(Passage to read begins)

A week before 35,000 people begin arriving here, organizers insist the city is ready for the July 26 opening. Bumpy roads have been smoothed, lampposts painted, parks manicured. Homeland Security Secretary Tom Ridge approved a vast security apparatus that will turn the convention site into a fortress and leave residents grappling with traffic jams, closed roads and other inconveniences.

But concern is growing that the standoff between the unions and City Hall will not only embarrass the Democrats but also disrupt events inside and outside the convention hall and serve as a distraction for emergency workers that will compromise the safety of attendees at a time of heightened national alert.

The more than 1,400 members of the Boston Police Patrolmen's Association and Boston Firefighters Local 718, plan to protest every convention event the mayor hosts or attends. Their efforts will focus on the walkout during Menino's opening speech July 26 and on picket lines outside the 29 official state welcoming parties at high-profile venues likely to draw big Democratic names.

The unions have written to all the state delegations asking them not to cross their picket lines. The leaders of at least six -- North Dakota, Maine, Missouri, Ohio, Tennessee and California, the nation's largest -- have said they will avoid picketed events and will encourage their delegates to do likewise, which has led organizers to contemplate cancellations. Ohio delegation chairman Dennis L. White wrote the police union this week that he and his staff are prepared to join the walkout on Menino.

The police will also protest in City Hall Plaza on July 26, and smaller demonstrations are planned throughout the week.

National conventions for both major parties have experienced protests from activist groups with varying motivations -- most notably when police clashed violently with war protesters outside the Democrats' convention in Chicago in 1968 -- but rarely has organized labor become involved.

Boston convention chief executive Rod O'Connor has tried to tamp down concerns, telling reporters this spring that some unions reached contracts with Los Angeles just three weeks before the 2000 Democratic convention opened there.

"This is something that unions occasionally threaten because they have such leverage within the party," said Colorado College professor Robert Loevy, a historian of political conventions. "But to the best of my knowledge, this could be the first time that it wasn't settled by the time the event begins."

(Passage to read ends)
(Dataset records begins)

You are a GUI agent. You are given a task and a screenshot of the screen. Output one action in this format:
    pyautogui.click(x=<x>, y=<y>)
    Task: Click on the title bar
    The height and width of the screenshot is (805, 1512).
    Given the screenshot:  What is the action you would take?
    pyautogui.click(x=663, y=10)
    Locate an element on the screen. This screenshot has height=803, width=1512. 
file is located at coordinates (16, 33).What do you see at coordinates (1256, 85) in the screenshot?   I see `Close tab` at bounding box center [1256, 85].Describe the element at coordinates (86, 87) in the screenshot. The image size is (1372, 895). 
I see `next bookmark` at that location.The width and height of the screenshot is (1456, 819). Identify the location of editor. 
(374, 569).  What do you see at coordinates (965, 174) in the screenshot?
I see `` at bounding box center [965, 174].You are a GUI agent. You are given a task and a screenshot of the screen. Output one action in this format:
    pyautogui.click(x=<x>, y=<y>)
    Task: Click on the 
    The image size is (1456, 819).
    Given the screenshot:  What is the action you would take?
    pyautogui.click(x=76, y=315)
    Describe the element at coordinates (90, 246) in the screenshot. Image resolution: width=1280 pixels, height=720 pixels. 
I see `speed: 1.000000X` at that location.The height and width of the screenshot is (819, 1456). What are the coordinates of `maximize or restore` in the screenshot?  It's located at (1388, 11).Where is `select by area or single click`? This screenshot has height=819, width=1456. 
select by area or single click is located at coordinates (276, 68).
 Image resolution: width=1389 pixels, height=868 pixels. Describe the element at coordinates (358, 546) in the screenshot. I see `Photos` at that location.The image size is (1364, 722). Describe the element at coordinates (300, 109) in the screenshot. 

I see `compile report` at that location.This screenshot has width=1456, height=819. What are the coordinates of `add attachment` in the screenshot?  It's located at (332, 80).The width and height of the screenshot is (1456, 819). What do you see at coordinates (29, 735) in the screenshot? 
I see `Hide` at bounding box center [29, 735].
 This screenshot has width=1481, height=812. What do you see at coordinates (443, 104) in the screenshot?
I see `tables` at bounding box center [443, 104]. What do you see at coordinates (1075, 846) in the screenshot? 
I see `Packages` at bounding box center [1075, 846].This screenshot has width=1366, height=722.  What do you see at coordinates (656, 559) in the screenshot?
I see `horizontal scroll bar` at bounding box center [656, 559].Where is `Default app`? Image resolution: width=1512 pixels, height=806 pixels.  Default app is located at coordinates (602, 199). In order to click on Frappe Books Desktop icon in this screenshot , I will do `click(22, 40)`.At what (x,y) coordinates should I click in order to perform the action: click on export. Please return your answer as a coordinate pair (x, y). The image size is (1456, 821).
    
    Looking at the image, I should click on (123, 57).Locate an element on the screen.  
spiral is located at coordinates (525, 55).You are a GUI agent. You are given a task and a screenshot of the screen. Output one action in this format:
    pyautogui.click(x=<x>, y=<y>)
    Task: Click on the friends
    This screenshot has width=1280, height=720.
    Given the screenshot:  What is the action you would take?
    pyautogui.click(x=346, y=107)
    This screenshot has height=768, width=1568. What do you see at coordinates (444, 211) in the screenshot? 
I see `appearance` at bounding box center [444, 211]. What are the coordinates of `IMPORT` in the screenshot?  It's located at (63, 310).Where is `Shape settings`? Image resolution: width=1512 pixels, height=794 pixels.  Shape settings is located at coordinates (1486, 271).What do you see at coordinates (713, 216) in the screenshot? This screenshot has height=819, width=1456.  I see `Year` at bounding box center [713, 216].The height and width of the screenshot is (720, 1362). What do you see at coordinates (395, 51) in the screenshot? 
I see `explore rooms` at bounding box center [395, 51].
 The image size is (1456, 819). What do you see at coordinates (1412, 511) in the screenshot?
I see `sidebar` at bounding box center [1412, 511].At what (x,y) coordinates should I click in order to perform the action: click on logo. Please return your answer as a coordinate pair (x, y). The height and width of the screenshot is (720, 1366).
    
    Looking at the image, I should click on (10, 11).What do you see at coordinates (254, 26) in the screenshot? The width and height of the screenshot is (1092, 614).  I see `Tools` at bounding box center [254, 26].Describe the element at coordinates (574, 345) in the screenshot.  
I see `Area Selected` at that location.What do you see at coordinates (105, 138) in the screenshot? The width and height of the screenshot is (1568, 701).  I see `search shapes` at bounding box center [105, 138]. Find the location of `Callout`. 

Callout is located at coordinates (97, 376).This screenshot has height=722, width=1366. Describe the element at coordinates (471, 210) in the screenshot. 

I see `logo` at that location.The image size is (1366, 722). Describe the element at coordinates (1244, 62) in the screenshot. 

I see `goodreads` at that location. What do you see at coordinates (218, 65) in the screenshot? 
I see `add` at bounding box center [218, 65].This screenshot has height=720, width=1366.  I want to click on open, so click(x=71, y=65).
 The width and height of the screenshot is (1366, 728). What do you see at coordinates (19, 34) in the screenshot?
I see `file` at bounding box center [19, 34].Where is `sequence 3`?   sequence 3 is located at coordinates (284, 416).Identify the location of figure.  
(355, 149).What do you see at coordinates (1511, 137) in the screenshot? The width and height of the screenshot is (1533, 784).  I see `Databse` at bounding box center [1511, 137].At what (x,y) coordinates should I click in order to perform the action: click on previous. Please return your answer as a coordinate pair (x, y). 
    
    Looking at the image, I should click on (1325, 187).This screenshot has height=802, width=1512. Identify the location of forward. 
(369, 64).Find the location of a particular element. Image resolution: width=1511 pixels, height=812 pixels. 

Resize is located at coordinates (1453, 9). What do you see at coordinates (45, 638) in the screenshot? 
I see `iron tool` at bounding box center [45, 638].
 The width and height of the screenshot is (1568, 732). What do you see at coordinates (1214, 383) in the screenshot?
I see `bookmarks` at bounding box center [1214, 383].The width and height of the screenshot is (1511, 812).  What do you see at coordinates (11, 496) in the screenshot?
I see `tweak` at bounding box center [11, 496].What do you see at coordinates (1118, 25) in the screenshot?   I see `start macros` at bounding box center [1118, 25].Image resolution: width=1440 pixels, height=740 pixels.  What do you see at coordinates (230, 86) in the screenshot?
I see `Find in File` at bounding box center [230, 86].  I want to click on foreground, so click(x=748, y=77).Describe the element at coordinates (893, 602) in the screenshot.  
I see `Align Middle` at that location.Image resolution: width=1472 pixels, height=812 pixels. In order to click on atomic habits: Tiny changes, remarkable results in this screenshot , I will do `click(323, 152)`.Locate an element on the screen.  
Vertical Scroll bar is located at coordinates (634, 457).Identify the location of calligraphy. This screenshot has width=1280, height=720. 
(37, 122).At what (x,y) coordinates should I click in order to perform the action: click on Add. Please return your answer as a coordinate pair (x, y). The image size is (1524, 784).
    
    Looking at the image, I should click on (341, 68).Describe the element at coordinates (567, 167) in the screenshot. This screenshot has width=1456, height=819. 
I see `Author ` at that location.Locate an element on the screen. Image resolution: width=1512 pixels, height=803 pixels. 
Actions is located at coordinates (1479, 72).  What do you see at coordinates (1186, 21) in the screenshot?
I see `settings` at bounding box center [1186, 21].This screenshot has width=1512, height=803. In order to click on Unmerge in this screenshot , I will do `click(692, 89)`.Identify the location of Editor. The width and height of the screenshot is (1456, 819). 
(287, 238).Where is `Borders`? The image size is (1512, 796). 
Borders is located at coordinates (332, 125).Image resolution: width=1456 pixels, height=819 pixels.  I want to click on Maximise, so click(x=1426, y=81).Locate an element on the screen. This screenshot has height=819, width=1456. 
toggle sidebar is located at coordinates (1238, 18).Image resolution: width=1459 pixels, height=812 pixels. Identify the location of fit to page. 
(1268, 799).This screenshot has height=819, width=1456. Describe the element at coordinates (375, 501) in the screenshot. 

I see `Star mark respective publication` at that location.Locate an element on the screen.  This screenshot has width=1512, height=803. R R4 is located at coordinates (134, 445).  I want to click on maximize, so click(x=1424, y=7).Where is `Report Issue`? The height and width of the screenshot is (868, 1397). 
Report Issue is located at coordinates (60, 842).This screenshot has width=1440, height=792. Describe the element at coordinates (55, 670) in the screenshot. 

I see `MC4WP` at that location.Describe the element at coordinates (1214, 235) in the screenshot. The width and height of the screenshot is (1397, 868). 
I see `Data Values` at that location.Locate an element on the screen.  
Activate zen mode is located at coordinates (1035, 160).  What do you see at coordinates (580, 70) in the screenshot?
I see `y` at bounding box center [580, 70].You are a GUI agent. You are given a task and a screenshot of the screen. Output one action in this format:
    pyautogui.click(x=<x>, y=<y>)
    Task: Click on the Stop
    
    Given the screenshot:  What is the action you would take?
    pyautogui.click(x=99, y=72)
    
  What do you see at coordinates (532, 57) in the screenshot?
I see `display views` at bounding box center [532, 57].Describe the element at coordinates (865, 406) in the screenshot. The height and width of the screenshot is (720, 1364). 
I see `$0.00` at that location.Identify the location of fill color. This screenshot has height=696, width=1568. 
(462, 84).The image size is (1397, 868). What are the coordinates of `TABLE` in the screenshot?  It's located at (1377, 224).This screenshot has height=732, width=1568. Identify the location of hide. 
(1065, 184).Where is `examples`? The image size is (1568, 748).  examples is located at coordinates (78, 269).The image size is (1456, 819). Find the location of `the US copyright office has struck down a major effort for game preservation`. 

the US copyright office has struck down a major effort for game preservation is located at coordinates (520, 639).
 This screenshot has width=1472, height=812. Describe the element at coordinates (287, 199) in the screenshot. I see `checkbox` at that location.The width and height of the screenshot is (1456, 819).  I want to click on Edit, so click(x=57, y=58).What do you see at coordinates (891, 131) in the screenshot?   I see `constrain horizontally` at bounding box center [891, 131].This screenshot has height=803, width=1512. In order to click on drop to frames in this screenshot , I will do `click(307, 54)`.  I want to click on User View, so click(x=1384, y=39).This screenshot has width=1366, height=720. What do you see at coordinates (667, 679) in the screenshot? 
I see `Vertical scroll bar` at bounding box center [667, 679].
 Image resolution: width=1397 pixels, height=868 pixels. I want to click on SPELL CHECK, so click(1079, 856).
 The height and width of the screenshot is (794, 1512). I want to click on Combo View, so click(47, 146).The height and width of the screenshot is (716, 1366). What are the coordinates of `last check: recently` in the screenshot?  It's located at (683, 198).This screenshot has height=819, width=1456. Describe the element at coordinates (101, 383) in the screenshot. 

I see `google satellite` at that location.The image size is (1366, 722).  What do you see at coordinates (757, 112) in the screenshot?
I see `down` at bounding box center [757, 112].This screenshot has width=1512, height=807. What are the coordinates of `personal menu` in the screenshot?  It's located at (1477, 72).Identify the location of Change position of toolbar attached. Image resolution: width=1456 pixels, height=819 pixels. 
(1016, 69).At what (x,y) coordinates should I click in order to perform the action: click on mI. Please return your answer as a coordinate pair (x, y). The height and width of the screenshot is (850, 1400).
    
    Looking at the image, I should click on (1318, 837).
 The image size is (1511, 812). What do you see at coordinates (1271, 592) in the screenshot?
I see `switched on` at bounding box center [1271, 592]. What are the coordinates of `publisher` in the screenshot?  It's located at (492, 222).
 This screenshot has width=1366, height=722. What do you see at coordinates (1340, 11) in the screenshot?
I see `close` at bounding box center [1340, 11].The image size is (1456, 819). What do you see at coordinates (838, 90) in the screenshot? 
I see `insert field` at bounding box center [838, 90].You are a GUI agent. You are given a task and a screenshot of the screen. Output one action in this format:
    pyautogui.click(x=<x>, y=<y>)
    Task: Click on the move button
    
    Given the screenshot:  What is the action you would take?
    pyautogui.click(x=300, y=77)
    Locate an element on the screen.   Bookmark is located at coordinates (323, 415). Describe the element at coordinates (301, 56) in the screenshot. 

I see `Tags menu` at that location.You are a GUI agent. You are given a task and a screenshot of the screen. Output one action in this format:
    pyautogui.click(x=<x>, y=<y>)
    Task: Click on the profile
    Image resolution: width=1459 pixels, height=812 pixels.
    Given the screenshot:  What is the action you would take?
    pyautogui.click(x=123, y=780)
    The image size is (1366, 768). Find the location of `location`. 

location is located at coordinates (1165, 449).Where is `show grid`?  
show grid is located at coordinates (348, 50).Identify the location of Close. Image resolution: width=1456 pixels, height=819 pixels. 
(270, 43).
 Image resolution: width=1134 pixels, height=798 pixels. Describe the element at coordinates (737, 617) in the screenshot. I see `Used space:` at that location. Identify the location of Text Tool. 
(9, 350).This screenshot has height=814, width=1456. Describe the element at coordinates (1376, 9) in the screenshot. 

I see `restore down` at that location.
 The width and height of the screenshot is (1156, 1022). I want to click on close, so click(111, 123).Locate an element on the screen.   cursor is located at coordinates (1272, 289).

(Dataset records ends)

* Complete the following:
1: Rewrite the stretch of the convention article from "The more than" through "walkout on Menino.", putting "boycott" in place of "walkout".
2: Carry on the article about the union protests at the Boston convention, picking up after its final sentence.

* Task-by-task answers:
1:
The more than 1,400 members of the Boston Police Patrolmen's Association and Boston Firefighters Local 718, plan to protest every convention event the mayor hosts or attends. Their efforts will focus on the boycott during Menino's opening speech July 26 and on picket lines outside the 29 official state welcoming parties at high-profile venues likely to draw big Democratic names.

The unions have written to all the state delegations asking them not to cross their picket lines. The leaders of at least six -- North Dakota, Maine, Missouri, Ohio, Tennessee and California, the nation's largest -- have said they will avoid picketed events and will encourage their delegates to do likewise, which has led organizers to contemplate cancellations. Ohio delegation chairman Dennis L. White wrote the police union this week that he and his staff are prepared to join the boycott on Menino.

2:
The dispute has disrupted construction at the FleetCenter, where the convention will be held. Last month several vehicles were turned away by shouting pickets, and work was stalled for days.

Sen. John F. Kerry (Mass.), who the convention will nominate as the Democratic Party's presidential candidate, canceled a June 28 speech to the U.S. Conference of Mayors, hosted here by Menino, when union members made clear they would be picketing the event. "I don't cross picket lines. I never have," Kerry said at the time.

About 12 percent, or 500 of the 4,352 delegates to the convention, are union members, according to the AFL-CIO. The top brass of the AFL-CIO will be in Boston and will not cross the lines, said Lane Windham, spokeswoman for the AFL-CIO.

But the labor federation does not want the convention's events to be interrupted. AFL-CIO President John J. Sweeney has spoken to the police and firefighters' unions and to the mayor, Windham said, in an effort to resolve the labor dispute.

But if resolution is not reached, Jeff Zack, a spokesman for the Firefighters International Union, said some union-sponsored events that Menino planned to attend might be postponed or canceled.

Concerned about that possibility, a number of women- and minority-owned businesses doing work for the convention warned Friday at a news conference that any picketing would be damaging to them.

"The truth of the matter is: By boycotting these parties, they really are hurting some of the core people who are part of the Democratic Party," said Colette Phillips, whose communications company is planning a $100,000 jungle-themed party for the California delegation in the Franklin Park Zoo.

Karen Grant, a spokeswoman for Boston 2004, the city's host committee, said no events had been canceled. She added that contracts with vendors will be honored.

Several state delegations said they are still deciding how to handle the labor dispute.

Kentucky Democratic Party executive director Eddie Jacobs said Friday that he and party chairman Bill Garmer will not cross picket lines, and that they will let their 72 delegates, alternates and committee members decide for themselves how to proceed.

Vern Thompson, executive director of the North Dakota Democratic Party, said that instead of his state's official welcome party, he will ask delegates to attend a union party, dubbed "Boston Police and Firefighter Heroes Welcome the DNC," in Dorchester, a neighborhood south of downtown Boston, on Sunday, July 25.

Jim Barry, a police union spokesman, said he expected as many as 1,000 delegates to attend the union-hosted reception, and that his members would be joined on their picket lines by union members from across the country who have pledged to travel to Boston. "We want the delegates here," he said. "It's not them we have a problem with; it's the mayor."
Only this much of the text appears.